Given records:

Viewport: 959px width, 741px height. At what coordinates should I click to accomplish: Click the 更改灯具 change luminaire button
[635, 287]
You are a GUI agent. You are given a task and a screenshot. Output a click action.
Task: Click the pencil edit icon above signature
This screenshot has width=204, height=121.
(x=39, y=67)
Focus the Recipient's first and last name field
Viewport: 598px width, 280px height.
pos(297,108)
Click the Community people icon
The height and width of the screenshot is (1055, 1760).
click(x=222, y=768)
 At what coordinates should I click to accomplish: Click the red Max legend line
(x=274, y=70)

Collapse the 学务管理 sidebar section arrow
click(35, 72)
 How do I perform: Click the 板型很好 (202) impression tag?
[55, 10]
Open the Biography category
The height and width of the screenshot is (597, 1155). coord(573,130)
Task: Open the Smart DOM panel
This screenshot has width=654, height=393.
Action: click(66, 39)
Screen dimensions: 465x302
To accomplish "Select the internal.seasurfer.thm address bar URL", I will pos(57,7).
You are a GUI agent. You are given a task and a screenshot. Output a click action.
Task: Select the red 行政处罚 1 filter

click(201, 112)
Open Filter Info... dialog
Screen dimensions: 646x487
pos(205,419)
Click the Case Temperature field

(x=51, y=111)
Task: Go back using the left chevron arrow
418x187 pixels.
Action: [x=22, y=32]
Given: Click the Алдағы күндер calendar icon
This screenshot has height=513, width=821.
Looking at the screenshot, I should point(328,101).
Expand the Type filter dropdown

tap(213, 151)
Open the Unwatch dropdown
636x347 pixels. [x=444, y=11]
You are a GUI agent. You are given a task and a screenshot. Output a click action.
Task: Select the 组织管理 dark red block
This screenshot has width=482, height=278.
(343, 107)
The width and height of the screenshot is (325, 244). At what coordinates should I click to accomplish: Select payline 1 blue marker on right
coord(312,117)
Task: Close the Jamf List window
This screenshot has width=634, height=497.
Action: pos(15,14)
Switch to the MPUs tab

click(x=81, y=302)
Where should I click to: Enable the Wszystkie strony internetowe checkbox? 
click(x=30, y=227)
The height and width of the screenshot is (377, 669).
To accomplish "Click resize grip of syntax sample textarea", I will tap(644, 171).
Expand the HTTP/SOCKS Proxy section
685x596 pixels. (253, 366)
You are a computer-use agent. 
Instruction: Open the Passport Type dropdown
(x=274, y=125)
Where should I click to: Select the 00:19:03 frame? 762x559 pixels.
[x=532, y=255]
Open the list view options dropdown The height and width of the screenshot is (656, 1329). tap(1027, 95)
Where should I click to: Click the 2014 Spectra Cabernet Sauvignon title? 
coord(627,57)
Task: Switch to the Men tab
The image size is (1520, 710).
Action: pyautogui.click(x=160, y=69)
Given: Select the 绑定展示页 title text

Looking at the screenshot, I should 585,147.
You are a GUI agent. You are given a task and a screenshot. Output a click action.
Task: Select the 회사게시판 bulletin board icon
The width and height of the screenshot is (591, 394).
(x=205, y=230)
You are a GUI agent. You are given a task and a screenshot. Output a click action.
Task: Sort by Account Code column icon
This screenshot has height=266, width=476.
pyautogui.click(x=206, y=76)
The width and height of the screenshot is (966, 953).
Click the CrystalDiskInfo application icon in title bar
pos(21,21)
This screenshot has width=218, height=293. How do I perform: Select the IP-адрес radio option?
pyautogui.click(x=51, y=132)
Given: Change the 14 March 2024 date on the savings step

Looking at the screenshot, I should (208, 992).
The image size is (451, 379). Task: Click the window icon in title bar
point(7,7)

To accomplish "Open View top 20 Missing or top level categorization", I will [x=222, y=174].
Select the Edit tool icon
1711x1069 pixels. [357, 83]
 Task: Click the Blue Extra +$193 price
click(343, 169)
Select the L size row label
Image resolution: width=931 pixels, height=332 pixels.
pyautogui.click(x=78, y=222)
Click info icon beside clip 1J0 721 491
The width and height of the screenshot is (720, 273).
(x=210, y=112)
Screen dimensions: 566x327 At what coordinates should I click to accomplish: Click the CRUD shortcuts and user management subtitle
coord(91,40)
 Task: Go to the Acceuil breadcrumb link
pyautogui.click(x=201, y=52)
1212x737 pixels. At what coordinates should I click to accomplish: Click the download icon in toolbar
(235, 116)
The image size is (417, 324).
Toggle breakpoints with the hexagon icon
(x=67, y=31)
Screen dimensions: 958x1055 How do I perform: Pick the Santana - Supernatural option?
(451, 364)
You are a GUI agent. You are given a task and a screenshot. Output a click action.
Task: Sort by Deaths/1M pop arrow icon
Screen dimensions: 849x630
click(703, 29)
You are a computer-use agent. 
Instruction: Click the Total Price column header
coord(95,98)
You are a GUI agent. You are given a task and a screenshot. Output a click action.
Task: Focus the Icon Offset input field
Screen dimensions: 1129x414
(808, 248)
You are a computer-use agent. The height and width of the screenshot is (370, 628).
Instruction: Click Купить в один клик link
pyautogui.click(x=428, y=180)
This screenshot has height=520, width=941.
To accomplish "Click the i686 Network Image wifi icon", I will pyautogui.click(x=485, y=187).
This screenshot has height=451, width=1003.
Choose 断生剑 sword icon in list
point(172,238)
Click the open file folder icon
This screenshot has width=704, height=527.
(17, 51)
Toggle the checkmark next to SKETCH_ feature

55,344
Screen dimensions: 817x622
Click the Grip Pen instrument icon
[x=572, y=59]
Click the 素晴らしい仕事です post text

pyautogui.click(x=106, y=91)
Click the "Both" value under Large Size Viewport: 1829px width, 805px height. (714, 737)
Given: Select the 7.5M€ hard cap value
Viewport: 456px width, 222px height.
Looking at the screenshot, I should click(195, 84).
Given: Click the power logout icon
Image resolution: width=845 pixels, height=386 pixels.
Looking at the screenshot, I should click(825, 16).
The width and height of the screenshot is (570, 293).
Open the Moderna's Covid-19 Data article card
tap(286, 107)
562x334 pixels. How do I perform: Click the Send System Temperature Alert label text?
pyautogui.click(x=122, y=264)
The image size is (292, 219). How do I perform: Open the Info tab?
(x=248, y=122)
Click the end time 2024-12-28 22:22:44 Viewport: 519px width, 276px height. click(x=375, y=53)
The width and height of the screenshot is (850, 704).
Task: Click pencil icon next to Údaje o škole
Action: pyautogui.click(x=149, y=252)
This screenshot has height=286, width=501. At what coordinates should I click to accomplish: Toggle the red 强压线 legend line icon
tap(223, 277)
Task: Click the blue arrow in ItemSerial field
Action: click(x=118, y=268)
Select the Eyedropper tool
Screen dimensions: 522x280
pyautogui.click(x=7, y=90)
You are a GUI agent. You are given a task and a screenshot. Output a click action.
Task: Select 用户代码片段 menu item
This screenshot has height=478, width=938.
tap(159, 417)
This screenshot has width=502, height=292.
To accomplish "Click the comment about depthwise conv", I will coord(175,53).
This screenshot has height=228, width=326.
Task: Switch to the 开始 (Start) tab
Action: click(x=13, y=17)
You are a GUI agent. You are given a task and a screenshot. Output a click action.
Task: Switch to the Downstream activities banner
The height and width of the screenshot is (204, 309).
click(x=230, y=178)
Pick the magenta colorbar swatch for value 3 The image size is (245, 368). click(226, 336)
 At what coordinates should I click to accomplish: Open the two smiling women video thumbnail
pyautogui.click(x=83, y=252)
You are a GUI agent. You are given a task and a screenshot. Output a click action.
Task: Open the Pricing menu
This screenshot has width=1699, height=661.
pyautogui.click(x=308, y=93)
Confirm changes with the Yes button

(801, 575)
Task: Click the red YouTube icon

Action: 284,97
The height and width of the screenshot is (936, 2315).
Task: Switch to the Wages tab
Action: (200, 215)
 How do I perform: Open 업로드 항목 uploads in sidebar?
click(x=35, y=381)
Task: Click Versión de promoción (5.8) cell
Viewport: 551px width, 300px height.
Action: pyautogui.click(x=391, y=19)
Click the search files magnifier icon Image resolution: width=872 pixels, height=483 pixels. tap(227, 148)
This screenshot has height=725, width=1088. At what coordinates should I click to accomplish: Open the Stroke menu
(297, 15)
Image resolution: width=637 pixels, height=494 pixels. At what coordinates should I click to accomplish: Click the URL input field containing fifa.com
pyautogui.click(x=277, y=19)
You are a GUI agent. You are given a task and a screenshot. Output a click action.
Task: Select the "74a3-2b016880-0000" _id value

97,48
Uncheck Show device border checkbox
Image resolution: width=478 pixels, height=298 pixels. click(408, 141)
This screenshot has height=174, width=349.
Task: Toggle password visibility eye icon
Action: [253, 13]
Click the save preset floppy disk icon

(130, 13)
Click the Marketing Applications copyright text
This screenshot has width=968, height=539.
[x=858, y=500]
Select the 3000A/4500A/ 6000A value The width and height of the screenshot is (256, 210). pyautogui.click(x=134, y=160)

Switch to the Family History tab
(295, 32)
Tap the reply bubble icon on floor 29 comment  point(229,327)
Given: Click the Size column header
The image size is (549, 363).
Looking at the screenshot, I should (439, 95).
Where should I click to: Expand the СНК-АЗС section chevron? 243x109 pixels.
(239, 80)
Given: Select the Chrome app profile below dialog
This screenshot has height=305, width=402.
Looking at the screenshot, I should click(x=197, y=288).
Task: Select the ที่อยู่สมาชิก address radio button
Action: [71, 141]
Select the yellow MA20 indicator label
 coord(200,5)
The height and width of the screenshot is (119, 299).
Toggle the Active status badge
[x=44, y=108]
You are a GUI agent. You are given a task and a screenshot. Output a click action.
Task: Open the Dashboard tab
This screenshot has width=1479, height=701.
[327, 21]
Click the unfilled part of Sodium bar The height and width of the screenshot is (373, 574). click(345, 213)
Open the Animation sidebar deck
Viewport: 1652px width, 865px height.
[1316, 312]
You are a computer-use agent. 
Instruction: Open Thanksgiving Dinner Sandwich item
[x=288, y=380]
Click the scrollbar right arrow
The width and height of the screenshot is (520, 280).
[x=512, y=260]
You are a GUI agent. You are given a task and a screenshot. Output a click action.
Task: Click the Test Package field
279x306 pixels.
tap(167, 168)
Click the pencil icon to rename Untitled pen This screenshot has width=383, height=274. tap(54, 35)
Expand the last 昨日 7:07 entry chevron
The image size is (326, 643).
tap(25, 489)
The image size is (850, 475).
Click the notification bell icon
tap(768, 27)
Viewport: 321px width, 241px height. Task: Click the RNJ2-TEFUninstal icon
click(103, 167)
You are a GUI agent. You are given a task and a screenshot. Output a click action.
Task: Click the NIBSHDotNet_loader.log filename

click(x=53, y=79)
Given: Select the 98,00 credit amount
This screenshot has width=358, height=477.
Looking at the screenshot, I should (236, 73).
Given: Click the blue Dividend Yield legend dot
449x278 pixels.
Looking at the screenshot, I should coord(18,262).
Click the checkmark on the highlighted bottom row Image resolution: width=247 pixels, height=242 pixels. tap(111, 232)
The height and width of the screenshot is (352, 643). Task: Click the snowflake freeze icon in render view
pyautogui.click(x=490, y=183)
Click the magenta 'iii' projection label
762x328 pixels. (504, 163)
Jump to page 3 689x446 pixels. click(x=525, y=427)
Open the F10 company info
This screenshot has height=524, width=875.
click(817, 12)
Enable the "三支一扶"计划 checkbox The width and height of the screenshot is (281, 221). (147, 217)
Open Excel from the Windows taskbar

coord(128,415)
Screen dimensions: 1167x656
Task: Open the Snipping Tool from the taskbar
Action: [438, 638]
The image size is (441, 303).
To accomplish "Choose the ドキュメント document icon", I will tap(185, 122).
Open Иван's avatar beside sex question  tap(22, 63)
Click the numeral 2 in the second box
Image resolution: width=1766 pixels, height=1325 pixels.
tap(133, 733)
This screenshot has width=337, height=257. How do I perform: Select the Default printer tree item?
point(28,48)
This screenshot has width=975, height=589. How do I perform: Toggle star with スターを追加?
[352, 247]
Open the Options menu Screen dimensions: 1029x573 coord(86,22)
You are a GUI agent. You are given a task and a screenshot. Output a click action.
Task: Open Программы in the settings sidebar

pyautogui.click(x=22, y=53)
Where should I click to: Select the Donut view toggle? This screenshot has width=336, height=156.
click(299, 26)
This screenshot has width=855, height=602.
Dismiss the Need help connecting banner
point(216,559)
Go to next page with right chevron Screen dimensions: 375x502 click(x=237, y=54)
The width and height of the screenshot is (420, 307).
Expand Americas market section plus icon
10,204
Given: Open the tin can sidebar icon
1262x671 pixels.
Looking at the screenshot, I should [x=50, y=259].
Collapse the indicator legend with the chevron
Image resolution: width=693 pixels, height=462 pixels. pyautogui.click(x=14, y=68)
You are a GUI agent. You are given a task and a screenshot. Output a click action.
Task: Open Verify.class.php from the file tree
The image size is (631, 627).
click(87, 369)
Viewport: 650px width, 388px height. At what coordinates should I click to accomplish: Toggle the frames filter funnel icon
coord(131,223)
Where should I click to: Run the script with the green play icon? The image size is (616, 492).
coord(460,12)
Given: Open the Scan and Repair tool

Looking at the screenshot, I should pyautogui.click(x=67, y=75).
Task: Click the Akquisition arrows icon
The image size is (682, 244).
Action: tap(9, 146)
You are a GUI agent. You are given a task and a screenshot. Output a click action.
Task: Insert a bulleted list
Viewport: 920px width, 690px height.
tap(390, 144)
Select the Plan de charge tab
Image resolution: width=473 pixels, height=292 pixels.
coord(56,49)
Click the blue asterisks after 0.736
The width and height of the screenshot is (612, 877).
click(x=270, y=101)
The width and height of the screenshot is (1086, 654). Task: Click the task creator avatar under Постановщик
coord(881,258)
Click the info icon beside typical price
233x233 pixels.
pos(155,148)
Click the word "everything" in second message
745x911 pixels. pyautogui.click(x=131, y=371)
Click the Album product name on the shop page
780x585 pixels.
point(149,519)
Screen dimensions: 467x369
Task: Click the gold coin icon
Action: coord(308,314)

Instructions for the task: Reproduce the records above exactly, from the first line to the line that holds "Task: Select the 组织管理 dark red block", inclusive, and omit everything after it.

Task output:
Viewport: 959px width, 741px height. At what coordinates should I click to accomplish: Click the 更改灯具 change luminaire button
[635, 287]
You are a GUI agent. You are given a task and a screenshot. Output a click action.
Task: Click the pencil edit icon above signature
This screenshot has width=204, height=121.
(x=39, y=67)
Focus the Recipient's first and last name field
Viewport: 598px width, 280px height.
pos(297,108)
Click the Community people icon
The height and width of the screenshot is (1055, 1760).
click(x=222, y=768)
 At what coordinates should I click to accomplish: Click the red Max legend line
(x=274, y=70)

Collapse the 学务管理 sidebar section arrow
click(35, 72)
 How do I perform: Click the 板型很好 (202) impression tag?
[55, 10]
Open the Biography category
The height and width of the screenshot is (597, 1155). coord(573,130)
Task: Open the Smart DOM panel
This screenshot has width=654, height=393.
Action: click(66, 39)
Screen dimensions: 465x302
To accomplish "Select the internal.seasurfer.thm address bar URL", I will pos(57,7).
You are a GUI agent. You are given a task and a screenshot. Output a click action.
Task: Select the red 行政处罚 1 filter

click(201, 112)
Open Filter Info... dialog
Screen dimensions: 646x487
pos(205,419)
Click the Case Temperature field

(x=51, y=111)
Task: Go back using the left chevron arrow
418x187 pixels.
Action: [x=22, y=32]
Given: Click the Алдағы күндер calendar icon
This screenshot has height=513, width=821.
Looking at the screenshot, I should point(328,101).
Expand the Type filter dropdown

tap(213, 151)
Open the Unwatch dropdown
636x347 pixels. [x=444, y=11]
You are a GUI agent. You are given a task and a screenshot. Output a click action.
Task: Select the 组织管理 dark red block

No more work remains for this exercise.